Am Fam Physician. 2002 Nov 15;66(10):1985.
Previous studies have shown the benefit of using intravenous platelet glycoprotein IIb/IIIa inhibitors (abciximab) during percutaneous coronary revascularization. In the short term, there was a 38 percent reduction in the rates of postprocedure death and non-fatal myocardial infarction. Long-term benefit has been less well defined, however. Topol and associates conducted an analysis of three large, randomized trials that used abciximab to determine if all-cause mortality was reduced several years after this treatment.
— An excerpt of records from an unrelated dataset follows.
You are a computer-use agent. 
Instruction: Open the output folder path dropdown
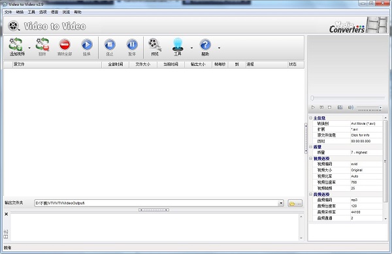click(281, 203)
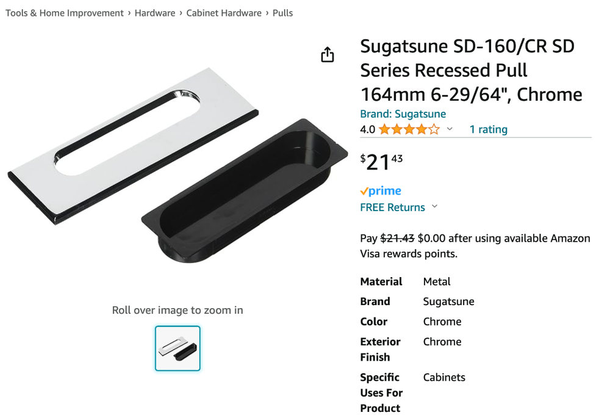Go to the Hardware breadcrumb category
Viewport: 610px width, 418px height.
pyautogui.click(x=155, y=13)
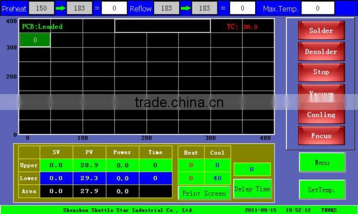Select the Lower row PV value 29.3
The height and width of the screenshot is (214, 358).
[x=89, y=178]
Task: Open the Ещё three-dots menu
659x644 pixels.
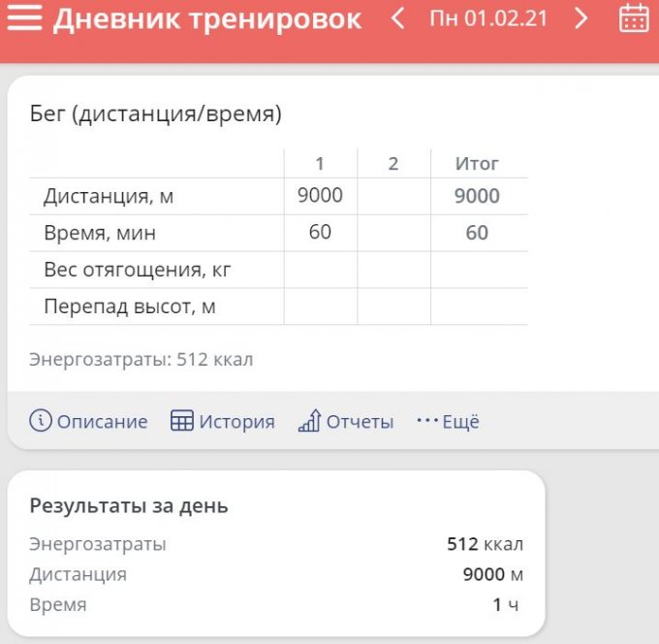Action: 448,421
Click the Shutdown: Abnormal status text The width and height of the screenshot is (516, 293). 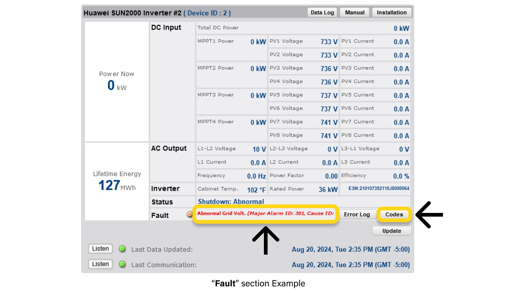(x=231, y=201)
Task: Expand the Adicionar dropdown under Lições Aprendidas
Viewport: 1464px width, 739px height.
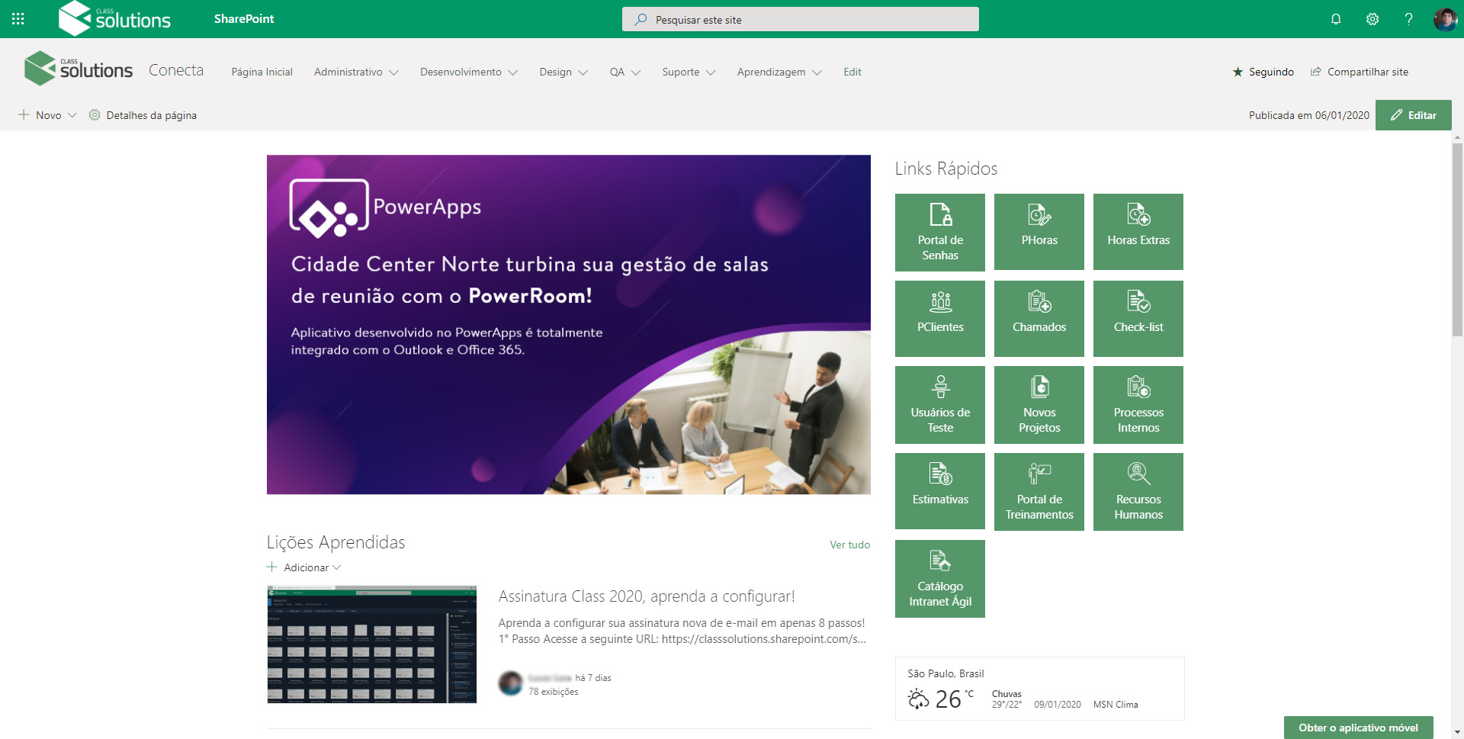Action: [x=304, y=567]
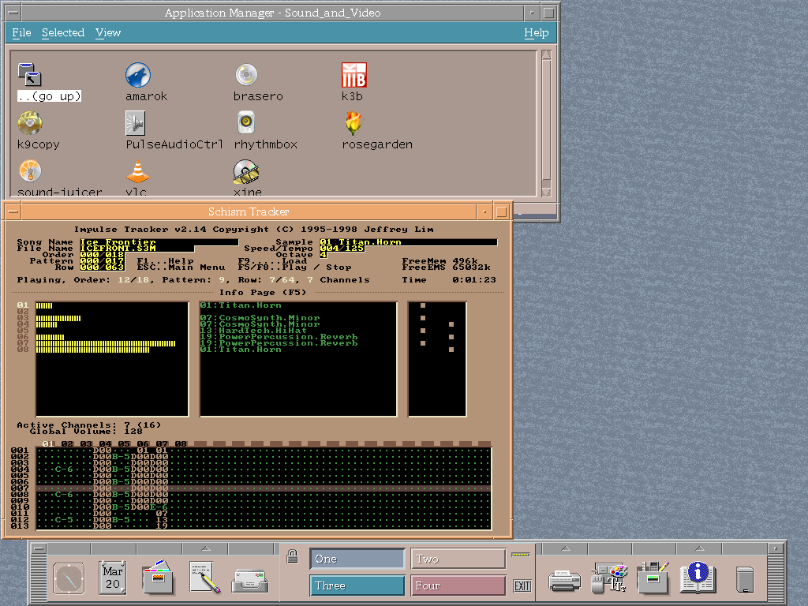Select the k9copy icon
The height and width of the screenshot is (606, 808).
click(x=30, y=123)
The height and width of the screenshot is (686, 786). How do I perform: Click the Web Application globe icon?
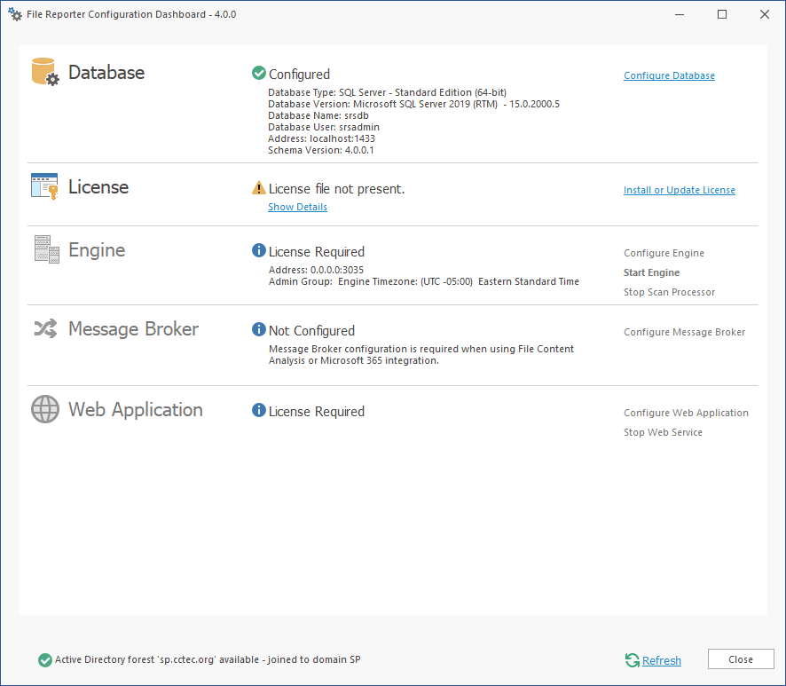click(45, 409)
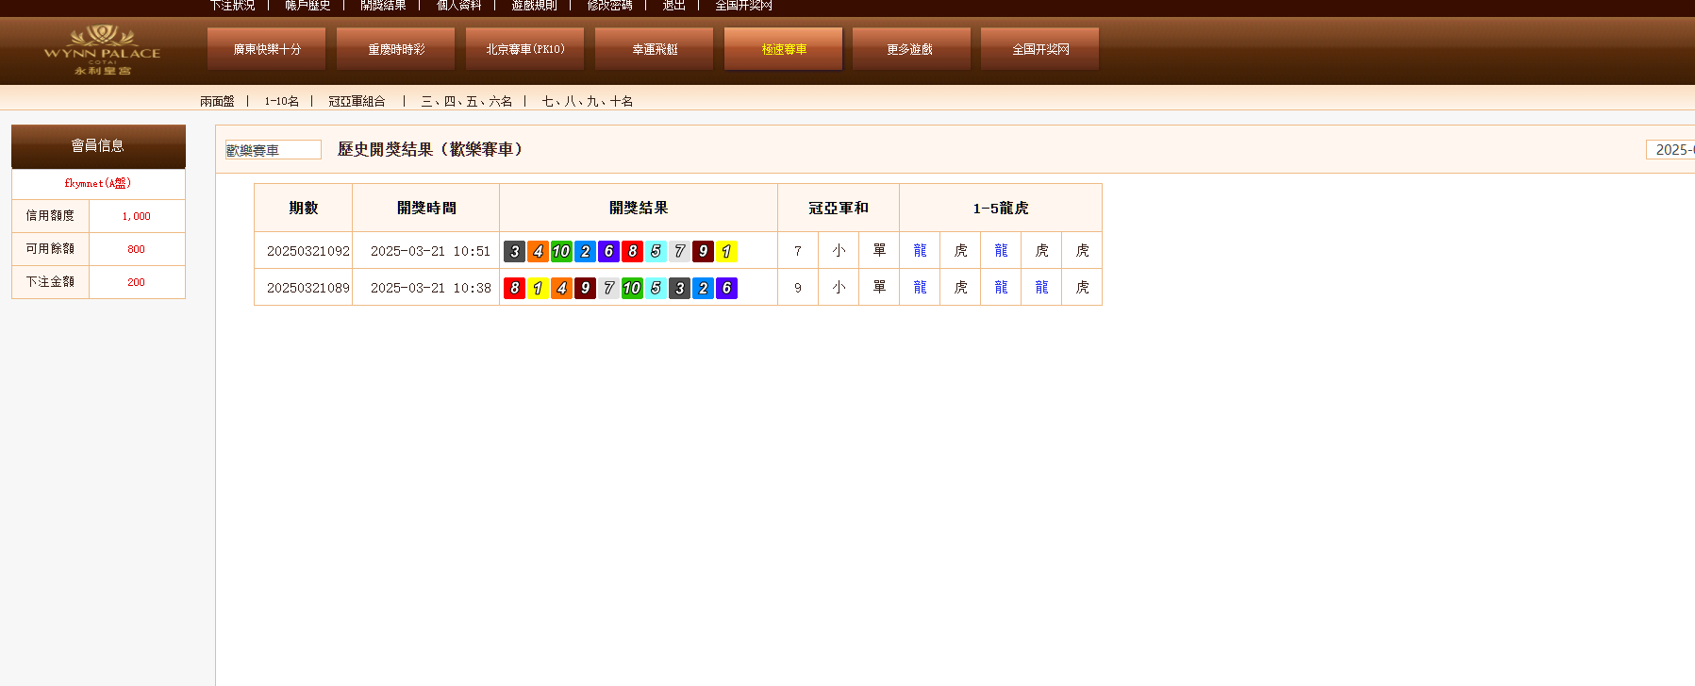Click the 退出 logout link
The width and height of the screenshot is (1695, 686).
coord(673,6)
The three trials analyzed by the authors were the Evaluation of c7E3 for the Prevention of Ischemic Complications (EPIC), Evaluation of PTCA to Improve Long-term Outcome by c7E3 GPIIb/IIIa receptor blockade (EPILOG), and Evaluation of IIb/IIIa Platelet Inhibitor for STENTing (EPISTENT). Patients who were undergoing percutaneous coronary revasculariza-tion were randomly assigned to receive placebo or abciximab. The follow-up period was three to nine years. If a patient could not be located, the National Death Index was searched, and patients not listed there were assumed to be alive at the end of the study period. The analysis compared all-cause mortality in patients receiving abciximab and patients receiving placebo. If there was no corresponding placebo group (e.g., in the EPIS-TENT group that had angioplasty plus abciximab), the patients were excluded.
The three-year “completeness rate” for all three studies was 96.6 percent. EPIC followed patients for seven years; 91.7 percent were tracked for the full period. The survival benefit for patients receiving abciximab was significant; the absolute difference in mortality was 1.4 percent (all-cause mortality was 6.4 percent in the placebo group and 5.0 percent in the abciximab group). There was a total of 652 deaths, 308 (12.6 percent) in the placebo groups compared with 344 (10.2 percent) in the abciximab groups. Of the various methods of abciximab administration, the greatest survival benefit occurred in patients who received a bolus dose of abciximab (as compared with a bolus dose plus subsequent infusion).
The authors conclude that abciximab confers short- and long-term survival benefits. Given the fact that there are at least 750,000 percutaneous coronary revascularization procedures every year, use of abciximab is associated with 11,000 fewer deaths annually. Specifically, this figure would equal 14 fewer deaths per 1,000 after three years and 21 fewer deaths per 1,000 after five years.
Topol EJ, et al. Multi-year follow-up of abciximab therapy in three randomized, placebo-controlled trials of percutaneous coronary revascularization. Am J Med. July 2002;113:1–6.